Iron Man 2, au contraire, semble complètement bloqué dans les années 60. Scénaristiquement, on a l’impression d’être devant un numéro de la période Stan Lee avec une petite couche de vernis cool version années 2000. Pourtant en quarante ans, la saga Iron Man a connu d’énormes bouleversements qui ont enrichi le personnage. Et tout récemment encore, la titanesque saga Civil War a ramené Iron Man sur le devant de la scène. Le principe était simple : le gouvernement américain passe une loi façon Patriot Act obligeant les super-héros à révéler leur identité (encore un brouillage de la frontière entre réalité et fiction et sur ce que pourrait impliquer d’être un super-héros dans le monde "réel"... et oui, encore Mark Millar au scénar’), deux camps vont se former et s’affronter, l’un en faveur de la loi et mené par Tony Stark, l’autre se rebellant contre le gouvernement et mené par Captain America. Or avec ses adaptations de Batman, Christopher Nolan a montré à quel point il était important de s’inspirer des derniers développements de la version BD du héros et son Batman était radicalement influencé par The Dark Knight Returns (1986), Batman : Year One (1987) ou The Long Halloween (1996), trois histoires qui ont fortement contribué à faire évoluer le personnage et à lui donner sa forme actuelle, celle d’un Batman dont le pire ennemi est autre que lui-même, le Joker et Double-Face étant l’un l’antithèse du défenseur de l’ordre (plus que de la loi) qu’est Batman et l’autre, un reflet de la profonde schizophrénie du personnage.

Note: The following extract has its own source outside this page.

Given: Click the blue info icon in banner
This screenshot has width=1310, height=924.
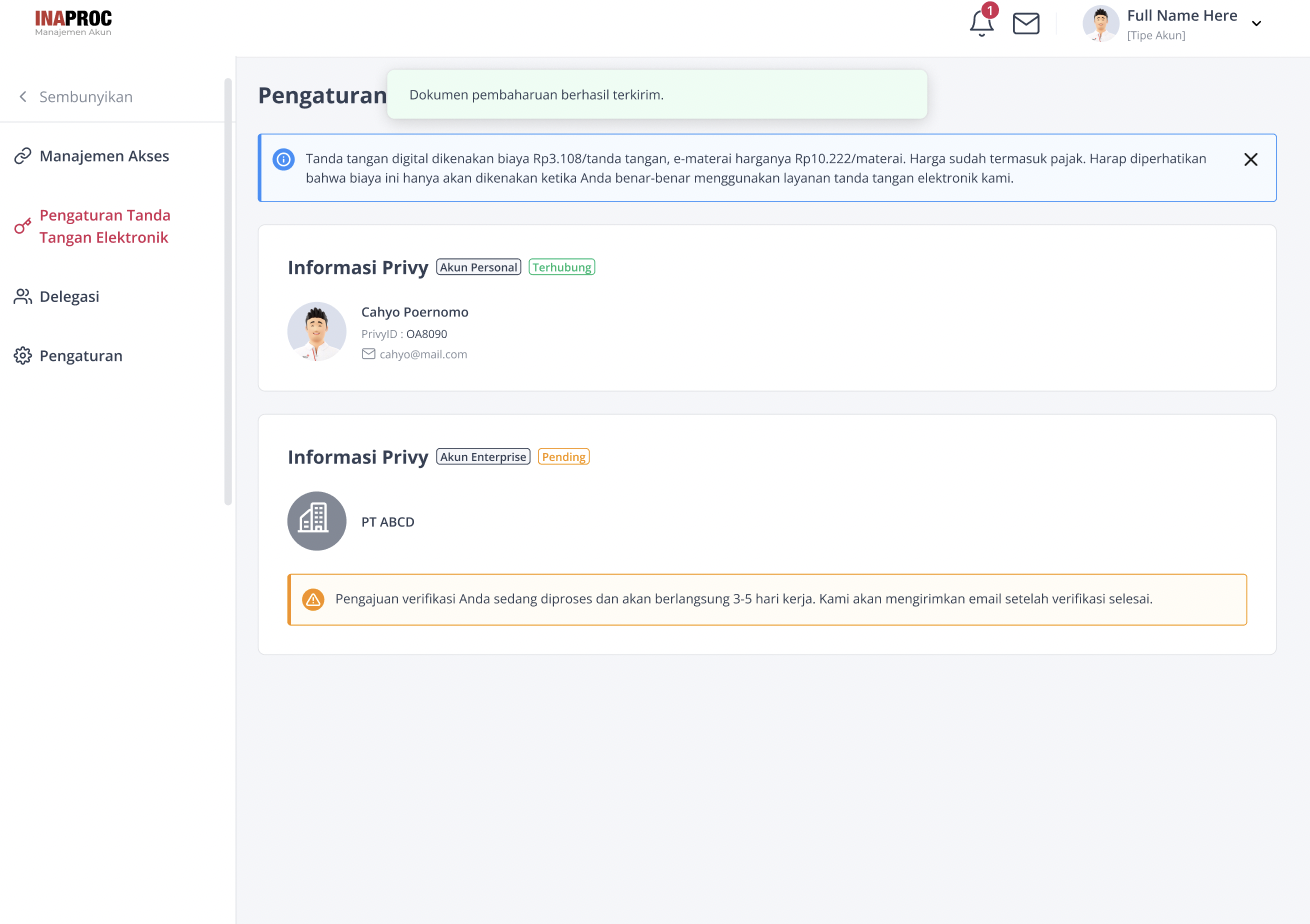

Ainsi, non content de s’inspirer de la version moderne du personnage, Nolan n’hésite pas à proposer carrément une version inédite du personnage. Pour Iron Man, par contre, il faudra se contenter d’une version tout ce qu’il y a de plus standard, sans grande surprise. Si le premier Iron Man fonctionnait grâce à la capacité de Robert Downey Jr. d’incarner l’évolution du play-boy en machine de guerre, de retranscrire les conflits entre sa nature narcissique et ses pulsions quasi-exhibitionnistes d’un côté, et ses obligations morales de héros de l’autre. Par contre, pour Iron Man 2, Tony Stark est Iron Man, c’est officiel, il l’a annoncé au monde entier. La série est installée, le personnage est posé et a appris à gérer ses deux identités. Alors Favreau et Theroux nous refont le coup du héros qui a ses faiblesses mais les surmonte pour être à la hauteur de ce qu’il représente. Le problème, c’est qu’on ne marche plus. Et pas seulement parce qu’ils tentent de recréer de façon totalement artificielle le conflit interne du premier opus. C’est l’idée de départ qui merde. Qui peut encore croire que Tony Stark a des démons qu’il ne pourra pas surmonter ?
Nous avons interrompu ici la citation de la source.